"Yes," is my answer, "but if the feeling of safety outweighs the fear and I am confident I can run the line, I will do it. If not, I walk around."
|Eek, not safe enough for me...scouting revealed a large subsurface rock|
and at this water level it's to shallow to "boof" over it.... maybe another time!
I think this is the most important part of boating for me, learning where the safe places are, how I can keep myself alive, what to do if I'm in trouble, (all ongoing skills I am trying to acquire) and also, being able to keep others safe.
|But this one was great (with Kirk setting safety)|
I am lucky to have a partner that has been a professional kayak guide for most of his adult life. He's the guy that gets invited on trips because others know he will know how to unpin a boat, flip the raft back over and rescue the dude caught in a hole. Kirk once said, "you are a class III boater when you can not only boat class III but when you know how to rescue someone out of a class III rapid...and so on (IV & class V) Does everyone abide by these guidelines?
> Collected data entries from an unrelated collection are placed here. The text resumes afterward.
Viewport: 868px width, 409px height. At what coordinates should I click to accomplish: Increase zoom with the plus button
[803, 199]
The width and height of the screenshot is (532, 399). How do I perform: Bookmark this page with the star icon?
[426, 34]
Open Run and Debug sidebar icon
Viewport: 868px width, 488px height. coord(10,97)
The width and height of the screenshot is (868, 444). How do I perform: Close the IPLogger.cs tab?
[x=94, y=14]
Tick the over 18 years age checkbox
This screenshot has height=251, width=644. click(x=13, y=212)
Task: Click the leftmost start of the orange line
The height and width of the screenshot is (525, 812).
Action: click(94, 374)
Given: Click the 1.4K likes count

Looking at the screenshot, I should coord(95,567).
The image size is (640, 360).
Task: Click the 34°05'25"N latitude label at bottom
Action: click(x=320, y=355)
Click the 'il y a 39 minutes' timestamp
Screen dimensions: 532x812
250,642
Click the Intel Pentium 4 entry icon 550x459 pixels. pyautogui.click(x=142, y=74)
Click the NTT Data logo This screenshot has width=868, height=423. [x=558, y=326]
A friend recently wrote concerned about my safety after a friend of his died while kayaking the Stikine River. Another local boater broke his back a few weeks ago. Boating is a sport with HUGE risks, although with any kind of boating, you only have to take it as far as you are comfortable with...I'm boating now out of a sense of exploration, because it is a fantastic combination of what I love (backpacking) and what Kirk loves (kayaking), and honestly, it is a way to experience landscapes in a way I haven't before. I think I hesitate and take the safe line because I like to walk, I like to do yoga and bike and ski too. The learning curve is slower that way, but I feel safer, and thus have more fun.
How do you handle the fear vs. safety aspects?